Dataset records
****

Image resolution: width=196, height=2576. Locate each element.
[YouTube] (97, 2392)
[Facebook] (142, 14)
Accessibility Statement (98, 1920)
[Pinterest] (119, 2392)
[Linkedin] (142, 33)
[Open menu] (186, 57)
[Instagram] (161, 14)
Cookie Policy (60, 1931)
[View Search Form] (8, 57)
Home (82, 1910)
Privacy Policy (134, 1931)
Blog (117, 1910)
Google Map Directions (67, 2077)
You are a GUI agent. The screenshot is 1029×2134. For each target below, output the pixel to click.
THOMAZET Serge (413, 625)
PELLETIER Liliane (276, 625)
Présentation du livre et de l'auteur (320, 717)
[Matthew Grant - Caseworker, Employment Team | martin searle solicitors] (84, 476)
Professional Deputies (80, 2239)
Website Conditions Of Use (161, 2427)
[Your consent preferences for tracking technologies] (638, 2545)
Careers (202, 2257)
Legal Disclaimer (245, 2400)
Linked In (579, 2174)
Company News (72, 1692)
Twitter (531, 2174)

****

### How to complete this task
Every line from the one that holds "THOMAZET Serge (413, 625)" to the end of the data above should be given again exactly, with that line and the last one both kept.

### Response to the exercise
THOMAZET Serge (413, 625)
PELLETIER Liliane (276, 625)
Présentation du livre et de l'auteur (320, 717)
[Matthew Grant - Caseworker, Employment Team | martin searle solicitors] (84, 476)
Professional Deputies (80, 2239)
Website Conditions Of Use (161, 2427)
[Your consent preferences for tracking technologies] (638, 2545)
Careers (202, 2257)
Legal Disclaimer (245, 2400)
Linked In (579, 2174)
Company News (72, 1692)
Twitter (531, 2174)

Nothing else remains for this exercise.